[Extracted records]
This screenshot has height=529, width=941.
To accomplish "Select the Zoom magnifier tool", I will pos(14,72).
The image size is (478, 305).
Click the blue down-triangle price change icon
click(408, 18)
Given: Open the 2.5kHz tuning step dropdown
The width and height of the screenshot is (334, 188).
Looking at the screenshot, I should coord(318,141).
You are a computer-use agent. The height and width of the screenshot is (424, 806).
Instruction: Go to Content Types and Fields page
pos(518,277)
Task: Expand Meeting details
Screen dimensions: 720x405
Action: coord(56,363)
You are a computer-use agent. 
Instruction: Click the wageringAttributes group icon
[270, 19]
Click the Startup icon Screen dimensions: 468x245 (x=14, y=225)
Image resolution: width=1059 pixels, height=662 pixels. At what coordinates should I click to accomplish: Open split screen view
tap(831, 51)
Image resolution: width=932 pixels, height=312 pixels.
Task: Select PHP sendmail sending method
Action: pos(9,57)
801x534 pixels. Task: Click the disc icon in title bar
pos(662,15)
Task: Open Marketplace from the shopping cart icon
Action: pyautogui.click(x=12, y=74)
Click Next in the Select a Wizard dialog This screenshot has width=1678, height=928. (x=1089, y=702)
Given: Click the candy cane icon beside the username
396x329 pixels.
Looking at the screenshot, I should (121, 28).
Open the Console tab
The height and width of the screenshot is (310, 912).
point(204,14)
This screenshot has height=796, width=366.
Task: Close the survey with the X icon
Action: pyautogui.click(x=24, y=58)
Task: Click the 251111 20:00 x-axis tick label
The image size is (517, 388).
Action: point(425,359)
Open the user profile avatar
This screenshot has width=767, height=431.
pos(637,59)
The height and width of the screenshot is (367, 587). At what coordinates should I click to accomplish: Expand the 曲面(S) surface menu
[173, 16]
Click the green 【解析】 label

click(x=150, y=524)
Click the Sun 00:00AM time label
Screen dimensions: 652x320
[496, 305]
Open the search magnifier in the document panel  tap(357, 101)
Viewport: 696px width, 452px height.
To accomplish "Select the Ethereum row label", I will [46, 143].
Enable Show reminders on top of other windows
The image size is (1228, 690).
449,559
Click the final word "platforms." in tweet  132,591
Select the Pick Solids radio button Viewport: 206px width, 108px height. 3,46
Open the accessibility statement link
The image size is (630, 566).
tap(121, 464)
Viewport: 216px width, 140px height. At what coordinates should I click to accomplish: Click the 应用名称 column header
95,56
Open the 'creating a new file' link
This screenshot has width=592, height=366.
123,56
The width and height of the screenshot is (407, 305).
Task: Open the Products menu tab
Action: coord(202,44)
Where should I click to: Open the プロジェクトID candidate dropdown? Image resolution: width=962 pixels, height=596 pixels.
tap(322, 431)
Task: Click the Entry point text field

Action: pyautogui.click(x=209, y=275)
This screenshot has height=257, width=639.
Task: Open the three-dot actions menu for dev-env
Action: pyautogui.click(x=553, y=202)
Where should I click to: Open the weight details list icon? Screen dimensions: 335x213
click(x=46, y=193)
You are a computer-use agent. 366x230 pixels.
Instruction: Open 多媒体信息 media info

* **Directions for this task**
From the records, copy out each line that includes the string "magnifier".

* **Output**
To accomplish "Select the Zoom magnifier tool", I will pos(14,72).
Open the search magnifier in the document panel  tap(357, 101)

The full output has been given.